David Sutherland again.
So we train the pastor to teach the values curriculum, the spiritual part of the curriculum, and they get 30 minutes each week.
We teach them about the love of God, respect for biblical principles, how Christ can help you to solve your day-to-day problems.
Then there are the two non-religious components of the program.
Health instruction.
We will have our own person, an ICM employee, that we train as a health trainer.
They're taught ideas about hygiene, nutrition,
provided nutritional supplements for children.
And the livelihood portion.
And we have our own livelihood person trained by ICM.
The term livelihood in this context refers to kind of economic activity.
We show them how to do organic gardening, which is very low cash,
and then a few weeks later you can have vegetables to feed your kids.
There's lessons about small business enterprises, how to get that started.
A small grant often goes with that.
They also form a savings group, so there's a financial inclusion aspect to the program. So that's the typical 90-minute weekly meeting. One-third economic
livelihood, one-third health and nutrition, one-third religious instruction. David Sutherland
and ICM suspected the program was helpful long-term, but was it helpful because of the religious values? That is what Dean Carlin,
James Choi, and a third economist, Garrett Bryan, set out to learn. The first step in a randomized
controlled trial is to randomize. They started by recruiting 160 pastors affiliated with ICM
and having each pastor identify two Philippine villages where
they'd never worked. And in each of those two villages, we had the pastors go out and pick out
what they believed to be the 30 poorest families in each of these communities. And then we randomly
assigned which community the pastor would be ministering to? So they would flip a coin about which village they actually went and worked in.
And then we used the other one as the comparison.
So we had four different treatment arms to the study.
We had one treatment arm that received the full package.
The full package meaning the standard transform curriculum.
Equal parts religious values, health and nutrition, and economic livelihood.
For another quarter of the villages, just the pastor went, not the ICM employees.
So those participants got only the values or religious instruction.
For another quarter of the villages, just the ICM employees went, and the pastor never showed up.
And so in those villages, people were receiving just a secular curriculum and did not receive a Christian curriculum?
In these cases, the program was not held in a church, just to make sure the religious component was totally removed.
And then a quarter of the villages, there's nothing. They're left as is.
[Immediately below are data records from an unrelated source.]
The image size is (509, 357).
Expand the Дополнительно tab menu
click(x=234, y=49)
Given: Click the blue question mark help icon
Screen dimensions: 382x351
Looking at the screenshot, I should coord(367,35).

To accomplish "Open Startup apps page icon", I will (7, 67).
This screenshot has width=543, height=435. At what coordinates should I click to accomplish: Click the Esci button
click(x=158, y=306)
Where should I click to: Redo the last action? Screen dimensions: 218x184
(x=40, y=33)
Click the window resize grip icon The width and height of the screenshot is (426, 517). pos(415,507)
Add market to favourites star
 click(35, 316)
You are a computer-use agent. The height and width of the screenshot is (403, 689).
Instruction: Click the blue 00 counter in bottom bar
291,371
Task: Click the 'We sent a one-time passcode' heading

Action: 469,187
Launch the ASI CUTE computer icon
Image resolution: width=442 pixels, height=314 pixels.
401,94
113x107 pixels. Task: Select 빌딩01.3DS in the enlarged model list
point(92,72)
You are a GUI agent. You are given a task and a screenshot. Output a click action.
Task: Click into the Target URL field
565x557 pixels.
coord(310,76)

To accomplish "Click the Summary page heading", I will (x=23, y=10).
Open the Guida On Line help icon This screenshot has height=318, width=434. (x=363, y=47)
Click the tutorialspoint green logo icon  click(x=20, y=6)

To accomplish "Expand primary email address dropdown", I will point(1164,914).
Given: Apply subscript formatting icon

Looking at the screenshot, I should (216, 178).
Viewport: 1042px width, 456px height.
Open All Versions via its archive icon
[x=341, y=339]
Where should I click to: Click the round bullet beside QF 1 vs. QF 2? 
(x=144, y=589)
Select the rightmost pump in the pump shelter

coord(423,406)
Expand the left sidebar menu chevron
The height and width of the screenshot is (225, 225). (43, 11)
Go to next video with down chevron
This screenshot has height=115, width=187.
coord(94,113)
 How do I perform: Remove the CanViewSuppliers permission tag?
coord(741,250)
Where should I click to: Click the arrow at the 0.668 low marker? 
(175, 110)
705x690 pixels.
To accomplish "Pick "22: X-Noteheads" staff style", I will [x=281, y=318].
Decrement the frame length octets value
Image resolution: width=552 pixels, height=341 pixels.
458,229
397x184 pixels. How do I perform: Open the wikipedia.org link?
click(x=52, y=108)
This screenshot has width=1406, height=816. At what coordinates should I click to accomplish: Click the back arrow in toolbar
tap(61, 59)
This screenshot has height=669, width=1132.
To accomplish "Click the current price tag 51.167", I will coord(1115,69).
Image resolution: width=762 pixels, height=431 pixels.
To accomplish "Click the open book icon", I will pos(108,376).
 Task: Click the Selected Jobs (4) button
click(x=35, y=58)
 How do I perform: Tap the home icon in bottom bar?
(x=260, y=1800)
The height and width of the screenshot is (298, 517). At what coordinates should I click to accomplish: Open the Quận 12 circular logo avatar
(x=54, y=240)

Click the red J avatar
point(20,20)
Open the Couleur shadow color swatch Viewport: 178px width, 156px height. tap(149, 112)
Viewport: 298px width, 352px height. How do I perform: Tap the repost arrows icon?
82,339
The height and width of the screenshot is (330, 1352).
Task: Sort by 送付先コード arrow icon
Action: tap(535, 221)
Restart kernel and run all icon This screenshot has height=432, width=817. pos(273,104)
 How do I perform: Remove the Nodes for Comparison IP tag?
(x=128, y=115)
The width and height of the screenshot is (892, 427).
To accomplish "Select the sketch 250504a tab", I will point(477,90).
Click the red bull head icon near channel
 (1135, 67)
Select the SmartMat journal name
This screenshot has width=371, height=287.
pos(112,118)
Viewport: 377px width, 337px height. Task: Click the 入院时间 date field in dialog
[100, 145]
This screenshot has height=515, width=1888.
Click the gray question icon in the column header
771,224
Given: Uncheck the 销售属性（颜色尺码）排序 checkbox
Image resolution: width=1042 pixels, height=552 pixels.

So that was the control group? Okay, so those were the four conditions from a set of
villages that had been chosen randomly, with each condition including hundreds of households. It's
pretty impressive for a real-world RCT. Six months later, the economists went back to measure the
results. Now, how do you do that? Yeah, so we wanted the study to be about the effect of religiosity on economic outcomes.
We ended up working with 6,000 households.
So in order to identify the effect of religiosity,
we were comparing those who got values, health, and livelihoods
against those who got just health and livelihoods.
And then we also compared those who got just values against those who got nothing.
This would allow them to isolate the economic and other effects of the religious instruction.
But first, they'd need to know whether the religious instruction actually increased religiosity.
Our study would kind of go nowhere if the religious curriculum didn't actually change the religiosity of the individuals attending these classes.
They surveyed people to see if the program made them more likely to
read the Bible, pray, or attend religious services.
And we found that it did.
So we found big increases in religious behavior.
So then we can go to the second stage, which is,
given that the religious programs increased religiosity,
what does the effect downstream
on other economic outcomes seem to be?
They looked at everything from food security
to life satisfaction to, of course, income.
Because the whole purpose of this project,
the whole purpose of the ICM charity,
was to alleviate poverty.
So what was the biggest downstream effect,
as they call it,
of just the religious instruction?
What we found was that
just being exposed
to the religious curriculum
increased income by 9%
relative to the control group.
And that's actually pretty noticeable.
That's food.
That's food on the table.
And this is a household
that has children going to bed hungry. So that's pretty noticeable. That's food. That's food on the table. And this is a household that has children going to bed hungry.
So that's pretty interesting. A 9% increase in household income that seems to be caused by
religiosity. Okay, so that's the what, but what's the why? In this kind of research,
the what is usually far easier to answer than the why.
But why do we think religiosity might drive income?
Dean Carlin, James Choi, and David Sutherland each have their own ideas,
which, to my ear at least, seem to reflect their own perspectives on religion.
First, we'll hear from Sutherland, the man behind this religious charity.
Those people live such depressing, fatalistic lives that they don't take advantage of
opportunities that are available to them. If we can inject hope into those people's lives,
then life can change. And we think that that happens by the secular things that we do,
but we also teach them that God loves them and God cares for them.
And that aspect of reorienting your whole life around the love of your creator and therefore the love of people around you, I think reorients their whole life and it changes their approach to how they decide what they're going to do the next day.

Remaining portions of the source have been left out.